Basically, my boss at my internship summed it up this morning when she looked at me and said, "You're really having a month or two."
Yeah. That is for damn sure. But while I have been going through a difficult time lately, I'd be remiss if I didn't mention how during this time, I've also had the unwavering support of some pretty kickass friends up here in Chicago. Without that support, I'd be pretty lost. I have some major decisions I need to make in the next month. My lease is ending, my job situation is beyond pathetic, and everyday is a constant battle against myself. By that I mean, I can really be my own worst enemy. Beating myself up for stupid decisions I've made (and I've made a lot of them, both financially and personally). Questioning myself. Doubting myself. Worrying about what everyone else thinks.
Enough is enough, I tell myself. Just.
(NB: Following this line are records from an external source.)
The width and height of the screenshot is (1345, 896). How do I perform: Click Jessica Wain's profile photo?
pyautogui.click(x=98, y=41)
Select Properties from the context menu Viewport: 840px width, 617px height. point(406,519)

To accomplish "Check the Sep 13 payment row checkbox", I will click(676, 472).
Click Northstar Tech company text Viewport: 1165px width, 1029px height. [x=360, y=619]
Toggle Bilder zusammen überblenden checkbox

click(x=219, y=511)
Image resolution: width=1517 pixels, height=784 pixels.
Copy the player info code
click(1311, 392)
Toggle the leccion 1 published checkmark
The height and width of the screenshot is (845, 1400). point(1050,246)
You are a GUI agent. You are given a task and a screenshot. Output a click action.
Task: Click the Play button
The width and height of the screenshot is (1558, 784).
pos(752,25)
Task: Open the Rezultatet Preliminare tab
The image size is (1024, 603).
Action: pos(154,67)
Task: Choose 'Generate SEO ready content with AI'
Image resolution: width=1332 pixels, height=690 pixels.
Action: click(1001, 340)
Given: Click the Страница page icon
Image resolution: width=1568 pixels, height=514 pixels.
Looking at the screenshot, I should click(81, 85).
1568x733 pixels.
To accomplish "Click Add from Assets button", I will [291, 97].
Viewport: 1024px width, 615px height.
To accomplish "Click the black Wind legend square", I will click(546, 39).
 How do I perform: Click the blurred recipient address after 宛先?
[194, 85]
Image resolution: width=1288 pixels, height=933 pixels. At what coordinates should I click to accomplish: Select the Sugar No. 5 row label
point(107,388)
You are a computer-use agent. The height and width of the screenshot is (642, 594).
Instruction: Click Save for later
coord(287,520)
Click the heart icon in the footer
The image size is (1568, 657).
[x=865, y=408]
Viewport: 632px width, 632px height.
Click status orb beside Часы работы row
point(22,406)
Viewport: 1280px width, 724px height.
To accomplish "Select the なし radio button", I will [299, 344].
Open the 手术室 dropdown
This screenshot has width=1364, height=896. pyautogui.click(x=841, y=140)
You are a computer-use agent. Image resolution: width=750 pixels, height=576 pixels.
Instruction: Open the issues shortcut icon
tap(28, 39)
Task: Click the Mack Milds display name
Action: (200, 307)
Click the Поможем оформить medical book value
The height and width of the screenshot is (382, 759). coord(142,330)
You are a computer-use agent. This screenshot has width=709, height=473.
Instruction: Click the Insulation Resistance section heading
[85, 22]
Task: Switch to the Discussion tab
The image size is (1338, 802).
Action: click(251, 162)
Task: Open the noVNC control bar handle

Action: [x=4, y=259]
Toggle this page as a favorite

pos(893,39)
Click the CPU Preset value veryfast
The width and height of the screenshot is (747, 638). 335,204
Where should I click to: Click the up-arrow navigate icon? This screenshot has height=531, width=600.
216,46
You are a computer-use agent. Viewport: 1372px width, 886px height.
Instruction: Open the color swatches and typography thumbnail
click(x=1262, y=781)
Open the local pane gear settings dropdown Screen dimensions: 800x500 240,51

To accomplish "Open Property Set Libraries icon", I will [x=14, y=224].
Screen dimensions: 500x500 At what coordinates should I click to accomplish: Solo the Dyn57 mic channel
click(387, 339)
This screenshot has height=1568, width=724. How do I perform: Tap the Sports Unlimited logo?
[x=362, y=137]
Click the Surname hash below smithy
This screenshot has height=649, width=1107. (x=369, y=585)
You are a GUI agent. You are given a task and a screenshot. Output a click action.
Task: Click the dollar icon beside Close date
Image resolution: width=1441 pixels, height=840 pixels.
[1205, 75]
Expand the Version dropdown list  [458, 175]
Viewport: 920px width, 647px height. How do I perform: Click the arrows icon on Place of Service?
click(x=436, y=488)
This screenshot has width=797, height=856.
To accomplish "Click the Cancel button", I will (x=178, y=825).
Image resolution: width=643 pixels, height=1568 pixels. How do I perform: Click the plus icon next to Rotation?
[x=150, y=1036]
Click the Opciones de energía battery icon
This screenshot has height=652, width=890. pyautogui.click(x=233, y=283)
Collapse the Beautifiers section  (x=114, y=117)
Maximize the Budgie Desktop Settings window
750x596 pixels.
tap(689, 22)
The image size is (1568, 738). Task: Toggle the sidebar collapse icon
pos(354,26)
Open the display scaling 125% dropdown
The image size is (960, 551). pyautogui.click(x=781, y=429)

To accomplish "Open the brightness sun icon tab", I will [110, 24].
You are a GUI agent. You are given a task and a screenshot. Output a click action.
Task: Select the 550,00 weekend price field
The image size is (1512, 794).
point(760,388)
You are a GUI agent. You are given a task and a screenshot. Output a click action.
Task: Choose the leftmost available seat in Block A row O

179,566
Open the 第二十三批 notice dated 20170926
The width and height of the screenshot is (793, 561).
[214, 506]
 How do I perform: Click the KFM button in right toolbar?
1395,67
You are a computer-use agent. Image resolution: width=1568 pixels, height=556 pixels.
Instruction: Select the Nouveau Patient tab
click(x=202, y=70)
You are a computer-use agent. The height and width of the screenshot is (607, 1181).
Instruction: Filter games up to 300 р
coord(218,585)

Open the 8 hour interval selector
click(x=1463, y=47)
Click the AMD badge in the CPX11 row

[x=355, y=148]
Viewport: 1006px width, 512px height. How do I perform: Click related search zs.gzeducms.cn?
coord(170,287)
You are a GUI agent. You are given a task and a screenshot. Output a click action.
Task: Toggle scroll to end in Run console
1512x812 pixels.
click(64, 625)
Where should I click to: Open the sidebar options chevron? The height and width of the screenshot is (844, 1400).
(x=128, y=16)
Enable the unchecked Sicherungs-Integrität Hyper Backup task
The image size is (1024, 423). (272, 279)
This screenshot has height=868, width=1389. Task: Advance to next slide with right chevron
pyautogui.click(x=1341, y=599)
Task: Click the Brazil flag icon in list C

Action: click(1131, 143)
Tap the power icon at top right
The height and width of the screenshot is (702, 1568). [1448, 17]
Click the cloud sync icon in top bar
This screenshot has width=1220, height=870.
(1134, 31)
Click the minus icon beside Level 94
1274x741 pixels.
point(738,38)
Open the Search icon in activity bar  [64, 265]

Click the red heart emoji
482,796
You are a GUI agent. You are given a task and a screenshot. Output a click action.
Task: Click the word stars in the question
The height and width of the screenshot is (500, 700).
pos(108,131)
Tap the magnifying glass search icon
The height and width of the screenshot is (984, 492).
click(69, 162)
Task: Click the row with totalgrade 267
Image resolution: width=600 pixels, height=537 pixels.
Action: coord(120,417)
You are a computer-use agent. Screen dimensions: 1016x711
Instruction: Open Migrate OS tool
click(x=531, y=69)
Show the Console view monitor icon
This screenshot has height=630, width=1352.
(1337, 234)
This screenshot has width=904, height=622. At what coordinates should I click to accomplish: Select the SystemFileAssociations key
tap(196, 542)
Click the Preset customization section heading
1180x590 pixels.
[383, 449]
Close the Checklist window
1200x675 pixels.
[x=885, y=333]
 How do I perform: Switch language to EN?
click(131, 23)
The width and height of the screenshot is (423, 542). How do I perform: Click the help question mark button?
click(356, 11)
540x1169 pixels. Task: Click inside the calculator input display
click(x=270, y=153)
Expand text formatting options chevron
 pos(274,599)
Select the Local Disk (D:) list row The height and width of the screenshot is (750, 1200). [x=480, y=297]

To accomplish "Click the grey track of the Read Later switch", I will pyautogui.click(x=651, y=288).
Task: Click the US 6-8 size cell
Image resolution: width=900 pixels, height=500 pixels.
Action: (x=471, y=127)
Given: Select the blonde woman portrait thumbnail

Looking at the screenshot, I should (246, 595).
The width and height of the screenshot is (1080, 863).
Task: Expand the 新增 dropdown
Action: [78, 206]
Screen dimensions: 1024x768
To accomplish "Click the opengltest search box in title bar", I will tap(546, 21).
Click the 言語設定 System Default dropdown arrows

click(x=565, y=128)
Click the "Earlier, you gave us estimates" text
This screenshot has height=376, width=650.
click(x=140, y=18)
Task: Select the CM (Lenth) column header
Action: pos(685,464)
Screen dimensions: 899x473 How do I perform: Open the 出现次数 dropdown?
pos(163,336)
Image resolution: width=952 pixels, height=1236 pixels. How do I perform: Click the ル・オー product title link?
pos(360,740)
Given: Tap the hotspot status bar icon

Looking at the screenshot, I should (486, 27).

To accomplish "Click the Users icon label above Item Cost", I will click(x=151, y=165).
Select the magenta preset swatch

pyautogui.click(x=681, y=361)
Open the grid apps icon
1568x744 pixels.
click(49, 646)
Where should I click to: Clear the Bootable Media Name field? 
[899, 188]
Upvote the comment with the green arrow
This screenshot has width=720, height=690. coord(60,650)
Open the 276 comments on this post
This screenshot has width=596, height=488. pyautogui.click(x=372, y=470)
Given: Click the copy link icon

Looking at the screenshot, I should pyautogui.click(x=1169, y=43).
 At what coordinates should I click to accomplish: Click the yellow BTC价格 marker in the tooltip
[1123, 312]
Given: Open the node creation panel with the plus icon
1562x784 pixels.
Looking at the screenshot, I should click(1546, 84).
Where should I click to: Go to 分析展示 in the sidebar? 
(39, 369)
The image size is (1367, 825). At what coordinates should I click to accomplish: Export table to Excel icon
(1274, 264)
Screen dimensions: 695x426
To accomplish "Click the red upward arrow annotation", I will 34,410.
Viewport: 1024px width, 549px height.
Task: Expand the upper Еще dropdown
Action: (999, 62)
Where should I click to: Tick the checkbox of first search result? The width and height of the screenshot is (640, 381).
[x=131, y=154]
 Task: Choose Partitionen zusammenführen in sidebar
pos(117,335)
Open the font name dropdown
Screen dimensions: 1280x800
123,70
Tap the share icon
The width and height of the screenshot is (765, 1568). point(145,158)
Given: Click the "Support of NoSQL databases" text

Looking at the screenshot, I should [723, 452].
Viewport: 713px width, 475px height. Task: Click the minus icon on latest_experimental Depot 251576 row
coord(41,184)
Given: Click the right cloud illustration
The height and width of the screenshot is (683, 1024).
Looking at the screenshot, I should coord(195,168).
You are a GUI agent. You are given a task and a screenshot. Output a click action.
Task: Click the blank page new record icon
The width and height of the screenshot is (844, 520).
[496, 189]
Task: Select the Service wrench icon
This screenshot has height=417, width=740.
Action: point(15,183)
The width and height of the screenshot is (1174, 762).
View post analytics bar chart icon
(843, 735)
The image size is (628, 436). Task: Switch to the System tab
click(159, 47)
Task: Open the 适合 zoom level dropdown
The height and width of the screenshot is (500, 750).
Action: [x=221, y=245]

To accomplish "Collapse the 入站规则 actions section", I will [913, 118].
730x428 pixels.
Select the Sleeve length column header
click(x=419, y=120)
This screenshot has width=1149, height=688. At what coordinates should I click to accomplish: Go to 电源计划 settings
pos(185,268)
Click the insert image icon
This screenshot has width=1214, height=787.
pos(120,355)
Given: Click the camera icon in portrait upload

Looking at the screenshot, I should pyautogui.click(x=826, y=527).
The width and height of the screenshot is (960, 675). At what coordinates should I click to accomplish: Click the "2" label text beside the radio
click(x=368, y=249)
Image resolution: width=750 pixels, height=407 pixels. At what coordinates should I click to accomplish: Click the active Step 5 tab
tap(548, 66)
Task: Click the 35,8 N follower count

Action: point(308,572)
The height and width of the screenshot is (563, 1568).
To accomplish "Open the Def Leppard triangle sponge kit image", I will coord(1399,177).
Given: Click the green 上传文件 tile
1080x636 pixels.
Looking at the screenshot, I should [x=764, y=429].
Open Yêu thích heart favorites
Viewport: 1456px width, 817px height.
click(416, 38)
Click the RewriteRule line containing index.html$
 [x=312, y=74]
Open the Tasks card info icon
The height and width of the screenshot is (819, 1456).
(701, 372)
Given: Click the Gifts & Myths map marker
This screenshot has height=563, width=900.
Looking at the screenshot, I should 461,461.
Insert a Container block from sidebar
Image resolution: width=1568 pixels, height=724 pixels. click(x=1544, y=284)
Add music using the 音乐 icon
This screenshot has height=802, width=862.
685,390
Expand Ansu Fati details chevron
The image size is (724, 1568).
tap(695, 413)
Stop.
It's hard to do that, though. And even harder to recognize all the wonderful things that have happened in the last couple years, in spite of—and because of—decisions I've made. Sometimes (okay, many times), I feel like a big fat failure because I've been waiting tables, barely scraping by, and interning for the last two years. But yesterday I caught myself giving a friend advice about whether or not to go to school, and I realized everything I was telling him, I also needed to tell myself. Things like: You're living your life. You're not a failure. Do what YOU want to do. Do it on your own terms.
I'm 26 today. It's about damn time I learned how to take my own advice before I dish it out to others. So tonight, when I'm out celebrating with some amazing friends, I'm not going to be sad. I'm not going to worry. I have quit jobs, and I've found new ones. I've been lonely, and I've been surrounded by friends.
Recently, a really important relationship in my life ended, largely due to mistakes I've made. And yes, I'm sad. But I can either wallow in self-pity and regret over what I've done wrong, or I can wish him the best, hope he finds happiness, and know, deep in the pit of my gut, that even though I messed up, I loved him, and no one can take away all the wonderful moments we shared.
I'll also know that in spite of, because of, everything I've done in the last two years, I've made some wonderful friends, I've learned a lot of life lessons, I've hit the bottom and come up again standing, and I've loved and been loved by a wonderful man who taught me a lot. (It's my birthday. I'm allowed to be sentimental. Get off my back.)
Now that I've said all that. Ahem. Today's poem. It came to me after I opened a birthday card from my Aunt Kerry. She didn't just say happy birthday and leave it at that. She gave me some much needed encouragement. She wrote:
"...it is important to follow your dreams and live your life on your own terms."
After I read the card, I went to my shelf and grabbed the W.H. Auden collection my brother got me for Christmas in 2005. I bookmarked a poem in it a few years ago. It's called "Leap Before You Look" — and I think it's appropriate for my birthday, and especially this particular birthday.
Because one quality I am able to recognize in myself is this: I'm always willing to leap. Even when half the time I fall flat on my ass. "Laugh if you can, but you will have to leap."
LEAP BEFORE YOU LOOK
The sense of danger must not disappear:
The way is certainly both short and steep,
However gradual it looks from here;
Look if you like, but you will have to leap.
Tough-minded men get mushy in their sleep
And break the by-laws any fool can keep;
It is not the convention but the fear
That has a tendency to disappear.
The worried efforts of the busy heap,
The dirt, the imprecision, and the beer
Produce a few smart wisecracks every year;
Laugh if you can, but you will have to leap.
The clothes that are considered right to wear
Will not be either sensible or cheap,
So long as we consent to live like sheep
And never mention those who disappear.
Much can be said for social savoir-faire,
But to rejoice when no one else is there
Is even harder than it is to weep;
No one is watching, but you have to leap.
A solitude ten thousand fathoms deep
Sustains the bed on which we lie, my dear;
Although I love you, you will have to leap;
Our dream of safety has to disappear.